→ **MATERIAL FOR THIS TASK**:
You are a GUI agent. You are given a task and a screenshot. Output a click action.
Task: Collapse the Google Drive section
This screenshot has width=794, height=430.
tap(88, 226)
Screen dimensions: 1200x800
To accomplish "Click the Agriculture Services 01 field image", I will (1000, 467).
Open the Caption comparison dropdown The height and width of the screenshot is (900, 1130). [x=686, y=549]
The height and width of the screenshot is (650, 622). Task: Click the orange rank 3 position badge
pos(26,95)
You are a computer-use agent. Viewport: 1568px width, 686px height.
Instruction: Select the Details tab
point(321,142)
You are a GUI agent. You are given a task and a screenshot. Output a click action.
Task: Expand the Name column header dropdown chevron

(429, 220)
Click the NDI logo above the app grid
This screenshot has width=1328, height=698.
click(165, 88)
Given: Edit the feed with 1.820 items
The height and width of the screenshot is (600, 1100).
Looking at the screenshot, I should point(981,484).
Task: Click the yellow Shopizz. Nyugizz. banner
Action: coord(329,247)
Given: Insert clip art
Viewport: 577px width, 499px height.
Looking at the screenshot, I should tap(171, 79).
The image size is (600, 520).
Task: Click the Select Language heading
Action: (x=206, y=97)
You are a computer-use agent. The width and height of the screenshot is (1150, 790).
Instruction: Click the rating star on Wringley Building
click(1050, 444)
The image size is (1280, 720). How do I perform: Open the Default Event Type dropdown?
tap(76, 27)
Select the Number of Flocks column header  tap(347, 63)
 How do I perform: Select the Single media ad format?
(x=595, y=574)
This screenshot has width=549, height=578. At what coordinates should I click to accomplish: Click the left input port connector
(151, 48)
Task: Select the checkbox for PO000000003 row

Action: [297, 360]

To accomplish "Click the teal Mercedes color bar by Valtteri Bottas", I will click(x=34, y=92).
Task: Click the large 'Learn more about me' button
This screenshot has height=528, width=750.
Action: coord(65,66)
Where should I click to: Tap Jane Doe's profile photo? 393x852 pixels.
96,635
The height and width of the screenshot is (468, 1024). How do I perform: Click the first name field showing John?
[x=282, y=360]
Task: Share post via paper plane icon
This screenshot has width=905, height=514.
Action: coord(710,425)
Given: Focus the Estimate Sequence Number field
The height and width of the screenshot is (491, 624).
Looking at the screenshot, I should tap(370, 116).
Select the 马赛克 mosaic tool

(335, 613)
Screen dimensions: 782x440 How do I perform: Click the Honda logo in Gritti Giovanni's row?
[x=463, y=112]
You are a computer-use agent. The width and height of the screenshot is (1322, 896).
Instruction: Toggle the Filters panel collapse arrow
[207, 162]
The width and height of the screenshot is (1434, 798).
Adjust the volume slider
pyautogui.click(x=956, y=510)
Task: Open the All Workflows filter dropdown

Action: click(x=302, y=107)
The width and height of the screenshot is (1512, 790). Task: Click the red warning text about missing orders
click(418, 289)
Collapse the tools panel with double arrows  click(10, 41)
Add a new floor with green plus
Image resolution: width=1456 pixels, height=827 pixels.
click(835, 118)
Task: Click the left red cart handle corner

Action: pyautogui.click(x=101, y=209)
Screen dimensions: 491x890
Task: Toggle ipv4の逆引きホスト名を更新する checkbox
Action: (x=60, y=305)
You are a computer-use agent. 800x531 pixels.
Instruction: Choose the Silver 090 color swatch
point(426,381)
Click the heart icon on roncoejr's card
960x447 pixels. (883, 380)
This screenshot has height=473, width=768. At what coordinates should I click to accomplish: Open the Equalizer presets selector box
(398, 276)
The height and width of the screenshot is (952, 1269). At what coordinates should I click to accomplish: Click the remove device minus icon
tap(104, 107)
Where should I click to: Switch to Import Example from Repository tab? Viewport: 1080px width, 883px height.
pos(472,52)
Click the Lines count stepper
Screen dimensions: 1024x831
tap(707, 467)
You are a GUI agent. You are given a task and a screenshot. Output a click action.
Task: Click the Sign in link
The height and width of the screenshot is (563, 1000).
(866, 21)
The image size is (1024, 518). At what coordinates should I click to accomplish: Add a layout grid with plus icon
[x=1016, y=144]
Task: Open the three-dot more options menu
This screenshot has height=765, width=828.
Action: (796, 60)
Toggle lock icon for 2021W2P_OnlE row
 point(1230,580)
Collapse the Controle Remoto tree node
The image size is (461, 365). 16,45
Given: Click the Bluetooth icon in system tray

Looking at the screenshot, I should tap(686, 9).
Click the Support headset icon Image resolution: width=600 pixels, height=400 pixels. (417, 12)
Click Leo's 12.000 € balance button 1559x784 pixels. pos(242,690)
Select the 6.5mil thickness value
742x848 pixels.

→ **TASK TO COMPLETE**: Please transcribe only the lines in the records above running from the line that has "Select the Number" through the line that has "Task: Share post via paper plane icon", both included, exactly as they appear.

→ **EXERCISE RESULT**:
Select the Number of Flocks column header  tap(347, 63)
 How do I perform: Select the Single media ad format?
(x=595, y=574)
This screenshot has width=549, height=578. At what coordinates should I click to accomplish: Click the left input port connector
(151, 48)
Task: Select the checkbox for PO000000003 row

Action: [297, 360]

To accomplish "Click the teal Mercedes color bar by Valtteri Bottas", I will click(x=34, y=92).
Task: Click the large 'Learn more about me' button
This screenshot has height=528, width=750.
Action: coord(65,66)
Where should I click to: Tap Jane Doe's profile photo? 393x852 pixels.
96,635
The height and width of the screenshot is (468, 1024). How do I perform: Click the first name field showing John?
[x=282, y=360]
Task: Share post via paper plane icon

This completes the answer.